PROBLEM DESCRIPTION –
The records below are to be repeated exactly, minus any pictures.

Data records

::::

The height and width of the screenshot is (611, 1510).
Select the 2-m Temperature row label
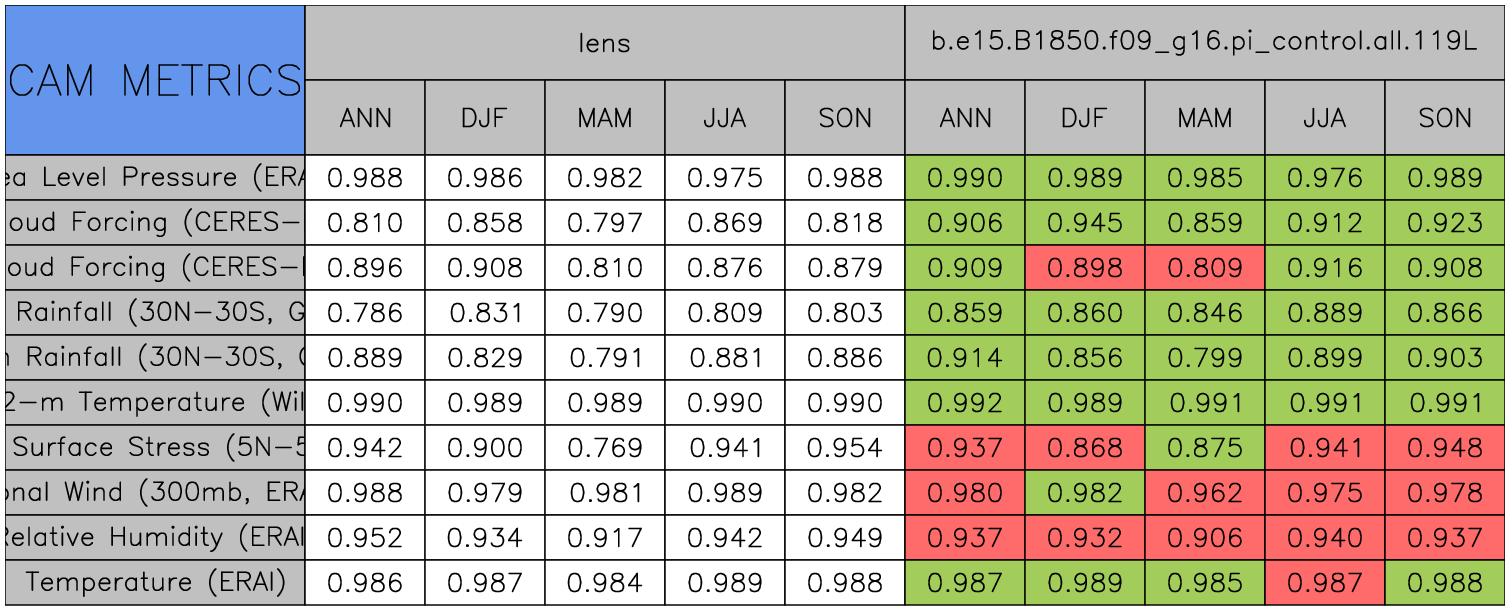tap(155, 402)
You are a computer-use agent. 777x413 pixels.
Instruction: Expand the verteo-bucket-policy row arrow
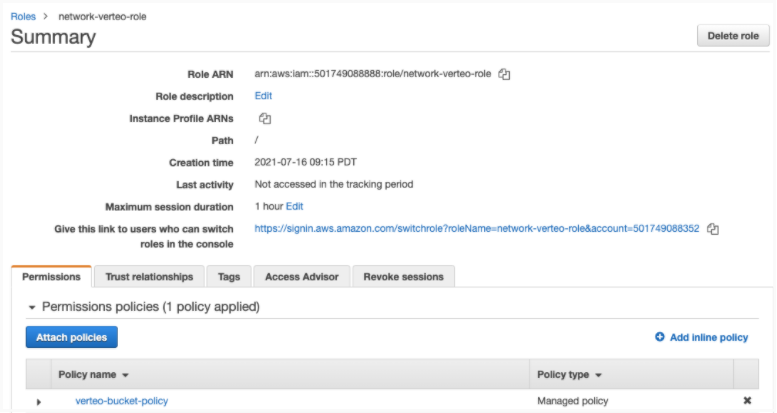pos(39,402)
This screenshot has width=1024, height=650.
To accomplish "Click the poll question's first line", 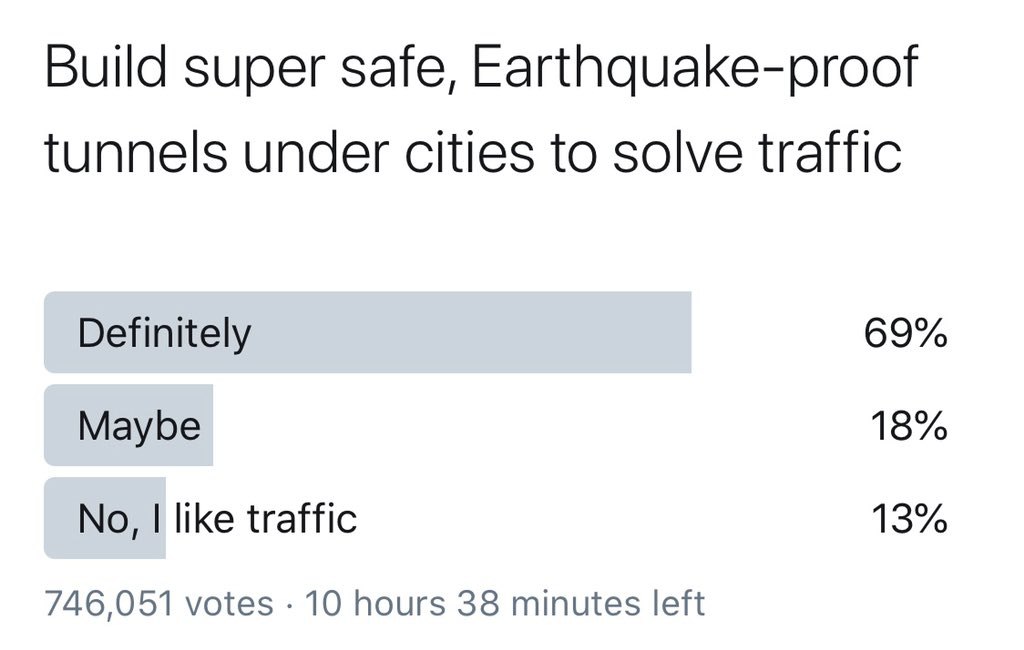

::::

ANSWER FOR THIS EXERCISE –
The height and width of the screenshot is (611, 1510).
Select the 2-m Temperature row label
tap(155, 402)
You are a computer-use agent. 777x413 pixels.
Instruction: Expand the verteo-bucket-policy row arrow
pos(39,402)
This screenshot has width=1024, height=650.
To accomplish "Click the poll question's first line", 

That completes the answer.